Puis on s’est mis à discuter pendant une heure et demi. On a parlé de religions, de Dieu, de l’Homme, du respect, de l’Amour et de la paix. Bref on a dit beaucoup de choses. Mais il y a trois phrases qui ne m’ont pas laissé indifférent:
1) Il m’a dit: Tu es musulman? Si tu crois en Dieu, sois bon avec les êtres humains. Dieu n’a pas besoin que tu Lui dises Salam aleykum tous les jours, Il n’a même pas besoin de toi. Contrairement aux hommes.
2) Il m’a dit: Même si tes parents « te font chier », sois bien avec eux, puisqu’il était une fois, ce fut toi qui les « faisais chier » et ils t’ont toujours aimé. (Lors qu’il m’a dit ça, je me souviens que ma petite larme était beaucoup plus forte que moi, et je me suis rendu compte que le Verbe était vraiment puissant. Oui je me suis rendu compte qu’au commencement était le Verbe)
3) Il me dit: Si on veut vivre en paix, malgrè nos différences, il faut que chacun connaisse l’autre, son histoire et ses sensibilités.
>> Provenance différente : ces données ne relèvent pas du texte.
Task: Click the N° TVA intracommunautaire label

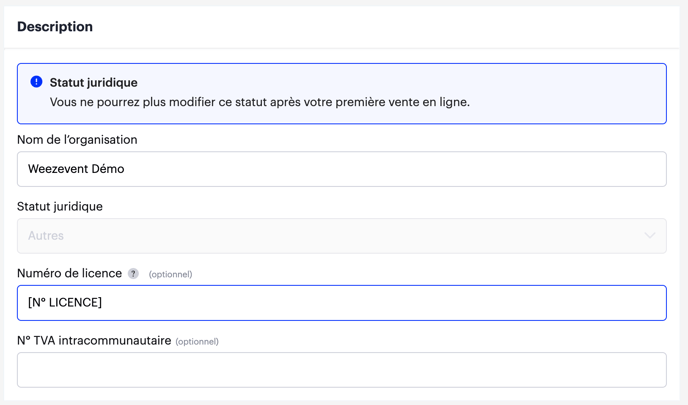Action: click(94, 340)
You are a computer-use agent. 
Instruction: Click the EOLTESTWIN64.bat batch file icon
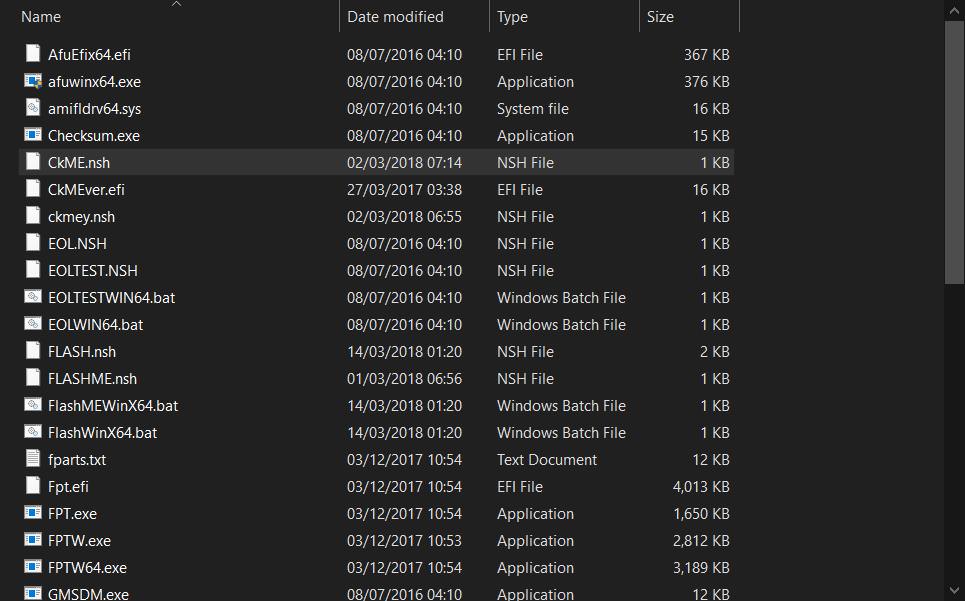coord(33,297)
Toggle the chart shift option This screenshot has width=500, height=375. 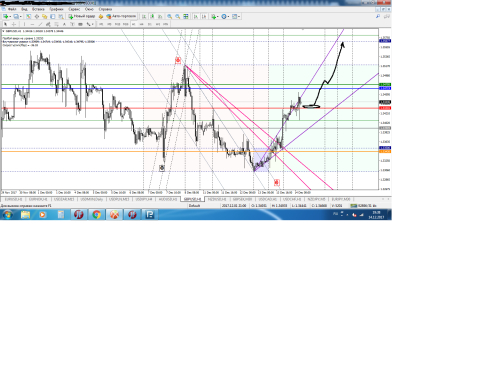[x=204, y=16]
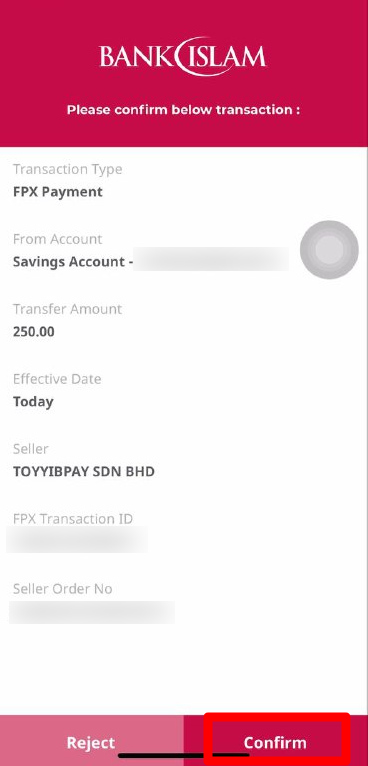The image size is (368, 766).
Task: Select the Today date value
Action: pos(33,402)
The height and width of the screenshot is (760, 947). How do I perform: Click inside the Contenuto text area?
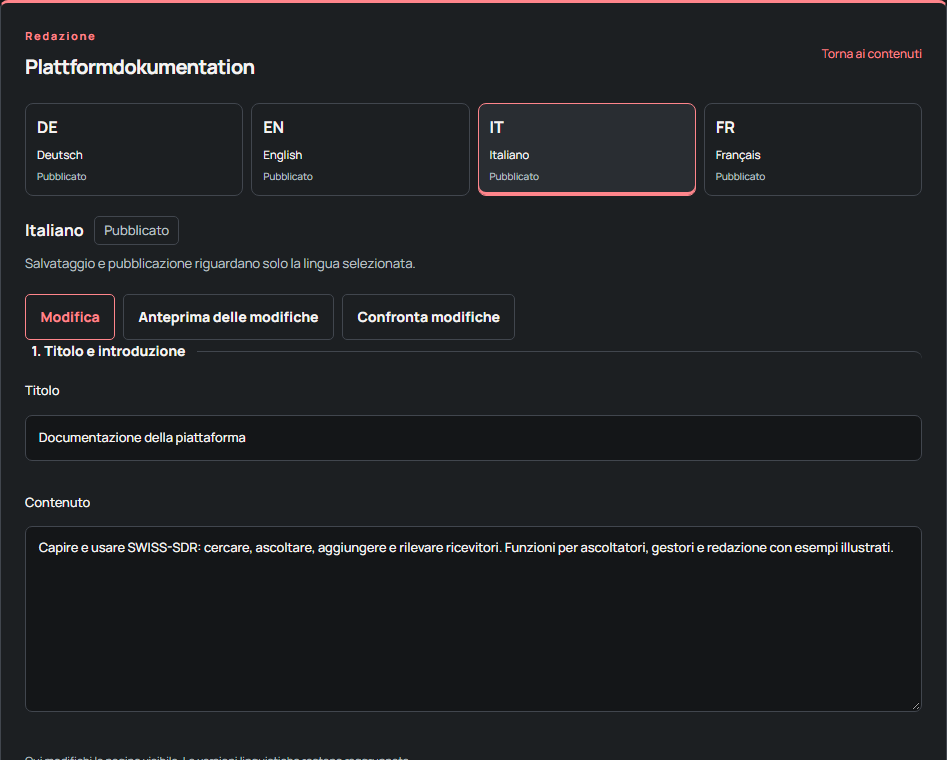coord(473,619)
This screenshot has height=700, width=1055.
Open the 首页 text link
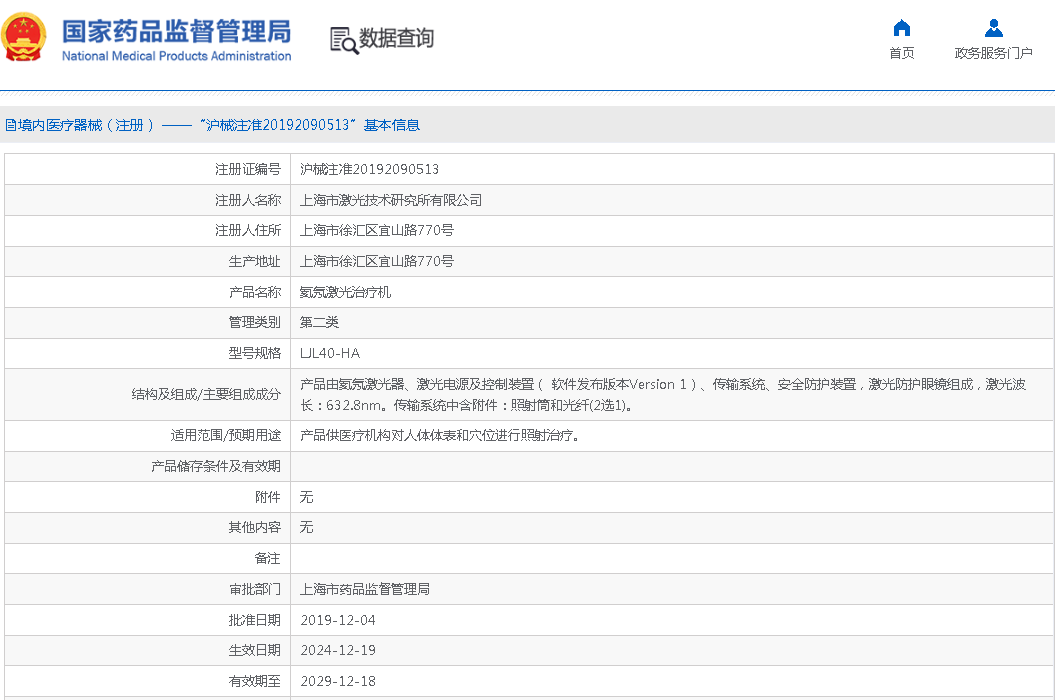[901, 54]
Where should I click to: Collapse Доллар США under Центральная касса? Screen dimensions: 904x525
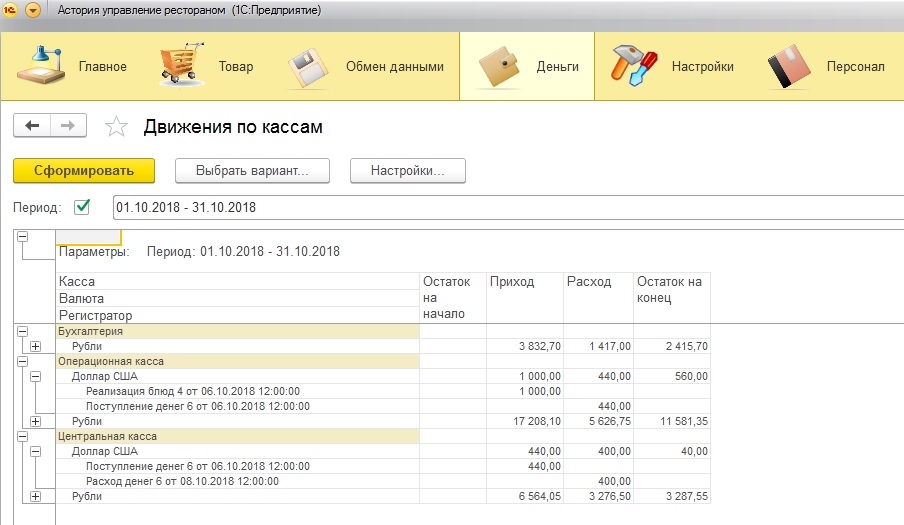point(36,451)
Sinon on ne peut pas vivre en paix.
Après notre longue discussion, je me souviens de m’avoir dit:
1) Mais punaise, qu’est qu’il est humain cet homme que l’on prend pour un fou.
2) Ma foi, qu’est qu’on est fou, nous qui le prenons pour un fou.
3) Je me souviens de m’avoir dit: louange à Celui qui, ce lundi 23 février 2015 vers 14h30, m’a poussé à aller prendre un café à l’un des distributeurs de boissons de la fac.
Voilà mon histoire avec cet homme, moi le fou qui prennais ce sage pour un fou, sans pour autant me rendre compte de ma folie humaine. Maintenant je m’en suis rendu compte.
Au-dela de cette histoire, le vieux m’a appris le sens de l’humanisme, le respect dans la diversité. Et je rêve d’un jour où l’humanité comprendra que l’unité n’est pas dans l’uniformité, mais plutôt dans le respect des particularités.